EXERCISE PROMPT -
Only the lines of the data below from the one with "Where should I click to: Click the envelope" through the one with "This screenshot has width=162, height=238." are wanted. Repeat them exactly.

Extracted records
----
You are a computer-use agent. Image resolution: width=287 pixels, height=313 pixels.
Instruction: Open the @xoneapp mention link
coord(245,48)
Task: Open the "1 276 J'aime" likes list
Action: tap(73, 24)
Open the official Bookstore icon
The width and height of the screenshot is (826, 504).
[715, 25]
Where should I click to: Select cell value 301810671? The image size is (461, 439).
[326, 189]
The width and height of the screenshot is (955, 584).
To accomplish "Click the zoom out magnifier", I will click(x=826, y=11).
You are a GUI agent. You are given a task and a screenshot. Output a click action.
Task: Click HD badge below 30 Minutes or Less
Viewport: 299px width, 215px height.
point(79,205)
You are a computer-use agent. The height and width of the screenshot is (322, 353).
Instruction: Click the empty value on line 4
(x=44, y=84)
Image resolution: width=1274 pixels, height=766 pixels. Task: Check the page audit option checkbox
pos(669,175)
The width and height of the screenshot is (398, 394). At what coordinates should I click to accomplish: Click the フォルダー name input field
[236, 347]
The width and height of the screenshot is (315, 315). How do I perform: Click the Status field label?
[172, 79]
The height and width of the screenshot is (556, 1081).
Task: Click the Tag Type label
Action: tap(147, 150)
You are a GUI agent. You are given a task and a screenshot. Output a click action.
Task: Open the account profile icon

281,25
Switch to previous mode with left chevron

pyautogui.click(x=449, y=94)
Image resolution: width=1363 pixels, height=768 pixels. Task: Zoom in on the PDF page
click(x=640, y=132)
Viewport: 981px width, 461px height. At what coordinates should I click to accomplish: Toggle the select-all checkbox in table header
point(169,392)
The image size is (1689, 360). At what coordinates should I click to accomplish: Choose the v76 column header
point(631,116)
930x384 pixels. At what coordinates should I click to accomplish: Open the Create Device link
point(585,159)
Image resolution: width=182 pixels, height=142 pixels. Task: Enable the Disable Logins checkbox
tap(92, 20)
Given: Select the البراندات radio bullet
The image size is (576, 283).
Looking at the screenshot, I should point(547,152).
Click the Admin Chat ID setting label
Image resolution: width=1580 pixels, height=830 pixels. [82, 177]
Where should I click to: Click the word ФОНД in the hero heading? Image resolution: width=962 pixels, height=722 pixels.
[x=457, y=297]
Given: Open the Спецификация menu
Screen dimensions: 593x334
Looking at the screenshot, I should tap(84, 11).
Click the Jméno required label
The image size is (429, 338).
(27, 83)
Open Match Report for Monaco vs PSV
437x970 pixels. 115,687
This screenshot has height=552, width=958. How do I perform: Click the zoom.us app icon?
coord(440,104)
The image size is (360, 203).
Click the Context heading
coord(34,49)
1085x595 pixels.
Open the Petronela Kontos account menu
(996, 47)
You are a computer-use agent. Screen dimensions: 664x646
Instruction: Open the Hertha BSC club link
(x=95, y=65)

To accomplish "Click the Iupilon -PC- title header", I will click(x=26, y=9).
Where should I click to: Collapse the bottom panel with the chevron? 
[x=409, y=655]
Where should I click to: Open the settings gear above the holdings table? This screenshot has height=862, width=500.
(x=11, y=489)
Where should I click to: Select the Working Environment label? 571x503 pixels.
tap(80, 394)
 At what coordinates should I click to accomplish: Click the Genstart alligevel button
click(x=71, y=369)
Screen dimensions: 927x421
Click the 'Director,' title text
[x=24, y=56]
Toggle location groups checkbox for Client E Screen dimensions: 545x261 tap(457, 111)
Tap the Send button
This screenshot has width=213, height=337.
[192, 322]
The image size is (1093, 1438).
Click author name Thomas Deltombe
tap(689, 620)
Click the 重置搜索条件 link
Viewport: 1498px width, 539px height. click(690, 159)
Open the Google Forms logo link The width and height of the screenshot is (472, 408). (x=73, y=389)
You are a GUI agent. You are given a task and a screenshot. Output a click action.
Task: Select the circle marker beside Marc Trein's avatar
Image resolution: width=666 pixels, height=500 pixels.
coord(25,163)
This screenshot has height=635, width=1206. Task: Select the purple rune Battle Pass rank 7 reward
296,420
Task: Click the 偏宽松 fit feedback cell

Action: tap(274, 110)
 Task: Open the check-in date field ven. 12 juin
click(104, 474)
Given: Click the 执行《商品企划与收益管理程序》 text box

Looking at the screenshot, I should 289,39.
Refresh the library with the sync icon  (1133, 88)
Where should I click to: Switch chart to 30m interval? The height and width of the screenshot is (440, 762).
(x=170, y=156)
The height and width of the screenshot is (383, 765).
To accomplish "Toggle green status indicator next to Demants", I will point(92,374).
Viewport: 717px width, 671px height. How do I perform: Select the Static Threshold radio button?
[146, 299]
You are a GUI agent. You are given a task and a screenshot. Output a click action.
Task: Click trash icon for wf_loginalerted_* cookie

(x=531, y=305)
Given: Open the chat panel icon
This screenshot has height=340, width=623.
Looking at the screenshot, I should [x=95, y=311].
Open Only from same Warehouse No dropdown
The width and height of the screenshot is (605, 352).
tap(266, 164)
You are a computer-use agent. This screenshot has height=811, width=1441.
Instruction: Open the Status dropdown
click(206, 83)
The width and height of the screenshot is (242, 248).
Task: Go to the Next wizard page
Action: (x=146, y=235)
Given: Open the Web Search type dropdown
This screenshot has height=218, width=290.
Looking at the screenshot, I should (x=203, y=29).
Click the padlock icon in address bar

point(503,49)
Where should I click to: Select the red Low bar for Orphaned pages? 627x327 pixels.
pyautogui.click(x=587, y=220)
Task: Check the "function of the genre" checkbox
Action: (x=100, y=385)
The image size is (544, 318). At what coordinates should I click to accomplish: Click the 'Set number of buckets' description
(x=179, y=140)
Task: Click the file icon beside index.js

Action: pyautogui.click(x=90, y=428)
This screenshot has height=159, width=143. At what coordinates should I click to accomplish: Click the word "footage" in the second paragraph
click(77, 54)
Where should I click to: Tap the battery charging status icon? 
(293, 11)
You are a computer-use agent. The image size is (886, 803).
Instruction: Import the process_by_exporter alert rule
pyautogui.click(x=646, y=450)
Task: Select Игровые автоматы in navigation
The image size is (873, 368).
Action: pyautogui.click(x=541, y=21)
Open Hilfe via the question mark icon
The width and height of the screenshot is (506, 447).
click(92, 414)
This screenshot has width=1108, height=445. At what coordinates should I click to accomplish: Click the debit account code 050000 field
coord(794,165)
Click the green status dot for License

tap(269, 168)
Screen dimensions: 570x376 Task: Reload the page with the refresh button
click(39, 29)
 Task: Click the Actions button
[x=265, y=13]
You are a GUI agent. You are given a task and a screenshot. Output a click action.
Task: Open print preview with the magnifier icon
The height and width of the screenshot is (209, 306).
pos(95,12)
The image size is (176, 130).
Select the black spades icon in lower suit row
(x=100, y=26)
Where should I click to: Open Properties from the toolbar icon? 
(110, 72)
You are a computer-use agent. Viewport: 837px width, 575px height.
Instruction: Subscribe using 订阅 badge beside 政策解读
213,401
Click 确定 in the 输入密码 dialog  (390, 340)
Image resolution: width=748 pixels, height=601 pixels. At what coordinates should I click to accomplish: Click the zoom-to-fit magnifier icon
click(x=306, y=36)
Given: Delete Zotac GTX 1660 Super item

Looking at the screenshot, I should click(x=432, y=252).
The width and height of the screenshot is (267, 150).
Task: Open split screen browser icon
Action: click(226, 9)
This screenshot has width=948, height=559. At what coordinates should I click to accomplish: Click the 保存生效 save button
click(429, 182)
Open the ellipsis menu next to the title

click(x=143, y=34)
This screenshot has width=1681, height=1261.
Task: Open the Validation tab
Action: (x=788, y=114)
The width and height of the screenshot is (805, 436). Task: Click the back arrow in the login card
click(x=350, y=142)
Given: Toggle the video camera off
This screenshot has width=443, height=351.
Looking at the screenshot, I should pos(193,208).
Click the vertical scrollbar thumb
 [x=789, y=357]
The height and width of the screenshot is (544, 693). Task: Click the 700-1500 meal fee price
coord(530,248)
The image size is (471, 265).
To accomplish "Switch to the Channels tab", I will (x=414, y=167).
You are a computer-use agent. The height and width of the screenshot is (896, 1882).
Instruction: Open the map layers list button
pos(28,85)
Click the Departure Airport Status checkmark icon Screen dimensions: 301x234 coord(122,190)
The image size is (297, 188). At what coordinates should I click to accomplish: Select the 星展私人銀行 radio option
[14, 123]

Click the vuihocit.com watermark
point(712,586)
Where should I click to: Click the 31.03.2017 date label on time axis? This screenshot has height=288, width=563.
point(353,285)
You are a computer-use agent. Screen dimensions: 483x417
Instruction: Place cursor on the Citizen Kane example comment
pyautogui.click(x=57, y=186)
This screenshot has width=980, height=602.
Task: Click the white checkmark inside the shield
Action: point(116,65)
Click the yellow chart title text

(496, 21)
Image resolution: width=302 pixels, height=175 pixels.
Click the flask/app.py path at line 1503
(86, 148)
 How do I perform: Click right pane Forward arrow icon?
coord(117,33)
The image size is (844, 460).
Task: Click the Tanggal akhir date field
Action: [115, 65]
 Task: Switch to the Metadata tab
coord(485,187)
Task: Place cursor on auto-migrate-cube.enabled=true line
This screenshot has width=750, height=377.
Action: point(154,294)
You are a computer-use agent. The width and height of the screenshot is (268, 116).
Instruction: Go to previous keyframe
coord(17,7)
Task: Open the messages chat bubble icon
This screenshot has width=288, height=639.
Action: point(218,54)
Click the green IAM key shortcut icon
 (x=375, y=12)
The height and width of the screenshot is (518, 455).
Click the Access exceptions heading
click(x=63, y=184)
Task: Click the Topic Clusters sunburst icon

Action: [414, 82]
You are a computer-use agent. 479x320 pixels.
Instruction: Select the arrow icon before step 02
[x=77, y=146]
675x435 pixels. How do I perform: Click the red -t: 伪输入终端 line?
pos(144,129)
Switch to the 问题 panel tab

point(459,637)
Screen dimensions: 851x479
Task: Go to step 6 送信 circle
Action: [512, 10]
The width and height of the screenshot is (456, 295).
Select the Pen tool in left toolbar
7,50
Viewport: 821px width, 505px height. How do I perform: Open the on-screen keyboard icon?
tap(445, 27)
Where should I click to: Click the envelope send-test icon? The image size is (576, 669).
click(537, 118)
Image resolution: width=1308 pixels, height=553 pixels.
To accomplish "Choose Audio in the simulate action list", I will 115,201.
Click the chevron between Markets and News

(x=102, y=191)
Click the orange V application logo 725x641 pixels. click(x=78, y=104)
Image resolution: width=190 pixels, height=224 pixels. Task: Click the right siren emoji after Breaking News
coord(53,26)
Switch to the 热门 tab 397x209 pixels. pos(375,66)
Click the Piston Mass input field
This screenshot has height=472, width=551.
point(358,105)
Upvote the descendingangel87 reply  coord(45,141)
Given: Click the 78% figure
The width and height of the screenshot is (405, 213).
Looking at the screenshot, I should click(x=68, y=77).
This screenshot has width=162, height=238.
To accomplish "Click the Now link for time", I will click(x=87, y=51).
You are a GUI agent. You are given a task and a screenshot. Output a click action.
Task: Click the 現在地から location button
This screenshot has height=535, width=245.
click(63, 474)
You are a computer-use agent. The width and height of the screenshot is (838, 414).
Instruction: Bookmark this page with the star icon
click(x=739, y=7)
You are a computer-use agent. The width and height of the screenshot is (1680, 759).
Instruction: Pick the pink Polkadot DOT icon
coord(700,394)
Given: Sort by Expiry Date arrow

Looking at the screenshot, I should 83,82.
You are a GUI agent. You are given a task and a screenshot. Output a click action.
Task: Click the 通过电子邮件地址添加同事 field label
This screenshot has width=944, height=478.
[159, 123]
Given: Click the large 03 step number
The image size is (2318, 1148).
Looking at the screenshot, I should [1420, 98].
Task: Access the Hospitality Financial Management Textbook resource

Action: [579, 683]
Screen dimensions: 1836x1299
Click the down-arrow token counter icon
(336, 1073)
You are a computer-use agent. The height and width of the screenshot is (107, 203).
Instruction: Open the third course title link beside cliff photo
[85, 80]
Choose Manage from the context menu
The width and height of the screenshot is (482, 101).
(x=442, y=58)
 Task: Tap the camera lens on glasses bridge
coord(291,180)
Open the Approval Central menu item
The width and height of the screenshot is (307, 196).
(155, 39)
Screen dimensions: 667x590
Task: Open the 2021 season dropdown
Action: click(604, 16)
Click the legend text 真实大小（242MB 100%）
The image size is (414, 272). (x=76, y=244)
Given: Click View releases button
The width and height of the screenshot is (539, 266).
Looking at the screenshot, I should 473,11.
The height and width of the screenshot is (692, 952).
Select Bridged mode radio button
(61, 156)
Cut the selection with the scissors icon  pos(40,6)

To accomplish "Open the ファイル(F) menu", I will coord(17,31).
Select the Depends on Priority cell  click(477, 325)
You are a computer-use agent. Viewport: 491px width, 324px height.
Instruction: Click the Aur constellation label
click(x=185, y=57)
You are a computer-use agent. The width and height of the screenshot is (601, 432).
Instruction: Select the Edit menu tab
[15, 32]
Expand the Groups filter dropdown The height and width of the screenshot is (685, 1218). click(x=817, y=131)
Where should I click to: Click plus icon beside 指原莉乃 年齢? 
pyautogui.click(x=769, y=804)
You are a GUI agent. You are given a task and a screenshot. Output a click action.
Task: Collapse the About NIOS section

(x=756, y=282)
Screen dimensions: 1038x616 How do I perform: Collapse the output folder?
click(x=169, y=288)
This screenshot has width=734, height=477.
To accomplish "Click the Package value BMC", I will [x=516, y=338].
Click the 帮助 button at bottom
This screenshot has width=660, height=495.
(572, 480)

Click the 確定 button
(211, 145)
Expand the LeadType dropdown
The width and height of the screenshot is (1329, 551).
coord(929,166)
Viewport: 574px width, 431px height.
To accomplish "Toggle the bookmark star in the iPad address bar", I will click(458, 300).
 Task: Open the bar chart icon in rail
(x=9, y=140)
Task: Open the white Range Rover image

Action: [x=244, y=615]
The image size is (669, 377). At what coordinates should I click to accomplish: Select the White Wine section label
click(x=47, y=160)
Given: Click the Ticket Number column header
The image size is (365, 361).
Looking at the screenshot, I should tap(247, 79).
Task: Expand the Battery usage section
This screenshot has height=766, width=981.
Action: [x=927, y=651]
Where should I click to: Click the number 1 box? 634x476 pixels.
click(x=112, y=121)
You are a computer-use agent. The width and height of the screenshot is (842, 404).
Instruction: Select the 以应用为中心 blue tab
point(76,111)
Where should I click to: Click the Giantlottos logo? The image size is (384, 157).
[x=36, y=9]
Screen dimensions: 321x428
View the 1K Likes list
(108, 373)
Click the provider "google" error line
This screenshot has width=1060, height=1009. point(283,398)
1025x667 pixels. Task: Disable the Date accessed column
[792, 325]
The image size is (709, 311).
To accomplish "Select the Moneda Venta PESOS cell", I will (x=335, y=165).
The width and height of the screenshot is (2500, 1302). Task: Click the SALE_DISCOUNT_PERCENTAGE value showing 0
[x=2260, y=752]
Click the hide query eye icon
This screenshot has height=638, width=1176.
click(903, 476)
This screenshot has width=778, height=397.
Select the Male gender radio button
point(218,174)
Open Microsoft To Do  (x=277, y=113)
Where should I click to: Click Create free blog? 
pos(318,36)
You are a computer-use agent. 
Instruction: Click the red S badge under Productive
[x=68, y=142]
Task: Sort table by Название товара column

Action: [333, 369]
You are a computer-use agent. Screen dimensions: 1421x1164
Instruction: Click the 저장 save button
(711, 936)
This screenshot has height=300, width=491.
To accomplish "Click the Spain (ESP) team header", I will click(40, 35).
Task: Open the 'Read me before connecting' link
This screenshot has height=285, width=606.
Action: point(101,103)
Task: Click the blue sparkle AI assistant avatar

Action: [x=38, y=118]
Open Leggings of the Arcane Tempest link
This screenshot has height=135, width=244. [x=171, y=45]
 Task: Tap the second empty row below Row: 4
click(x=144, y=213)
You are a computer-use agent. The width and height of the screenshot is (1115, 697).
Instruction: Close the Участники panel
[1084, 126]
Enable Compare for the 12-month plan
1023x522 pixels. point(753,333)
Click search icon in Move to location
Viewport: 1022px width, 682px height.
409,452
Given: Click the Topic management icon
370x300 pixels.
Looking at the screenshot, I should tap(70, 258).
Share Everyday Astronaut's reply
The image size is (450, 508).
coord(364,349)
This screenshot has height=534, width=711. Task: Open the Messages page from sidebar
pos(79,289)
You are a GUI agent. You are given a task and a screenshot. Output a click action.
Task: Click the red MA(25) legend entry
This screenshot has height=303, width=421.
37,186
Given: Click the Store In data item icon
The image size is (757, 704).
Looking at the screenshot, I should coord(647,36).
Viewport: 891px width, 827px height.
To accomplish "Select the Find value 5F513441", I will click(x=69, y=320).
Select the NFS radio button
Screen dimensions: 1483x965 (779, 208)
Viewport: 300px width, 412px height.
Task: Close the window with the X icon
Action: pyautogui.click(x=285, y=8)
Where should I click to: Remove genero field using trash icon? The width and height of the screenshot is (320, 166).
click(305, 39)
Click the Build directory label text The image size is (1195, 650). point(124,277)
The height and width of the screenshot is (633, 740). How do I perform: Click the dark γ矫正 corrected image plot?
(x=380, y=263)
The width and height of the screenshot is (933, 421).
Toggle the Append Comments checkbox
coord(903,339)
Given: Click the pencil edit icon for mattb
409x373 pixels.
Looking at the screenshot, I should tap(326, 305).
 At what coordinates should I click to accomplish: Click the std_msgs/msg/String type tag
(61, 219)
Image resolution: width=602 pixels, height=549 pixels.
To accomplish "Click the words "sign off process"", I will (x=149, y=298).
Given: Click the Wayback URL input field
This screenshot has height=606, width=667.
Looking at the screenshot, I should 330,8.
----
COMPLETED EXERCISE -
Where should I click to: Click the envelope send-test icon? The image size is (576, 669).
click(537, 118)
Image resolution: width=1308 pixels, height=553 pixels.
To accomplish "Choose Audio in the simulate action list", I will 115,201.
Click the chevron between Markets and News

(x=102, y=191)
Click the orange V application logo 725x641 pixels. click(x=78, y=104)
Image resolution: width=190 pixels, height=224 pixels. Task: Click the right siren emoji after Breaking News
coord(53,26)
Switch to the 热门 tab 397x209 pixels. pos(375,66)
Click the Piston Mass input field
This screenshot has height=472, width=551.
point(358,105)
Upvote the descendingangel87 reply  coord(45,141)
Given: Click the 78% figure
The width and height of the screenshot is (405, 213).
Looking at the screenshot, I should click(x=68, y=77).
This screenshot has width=162, height=238.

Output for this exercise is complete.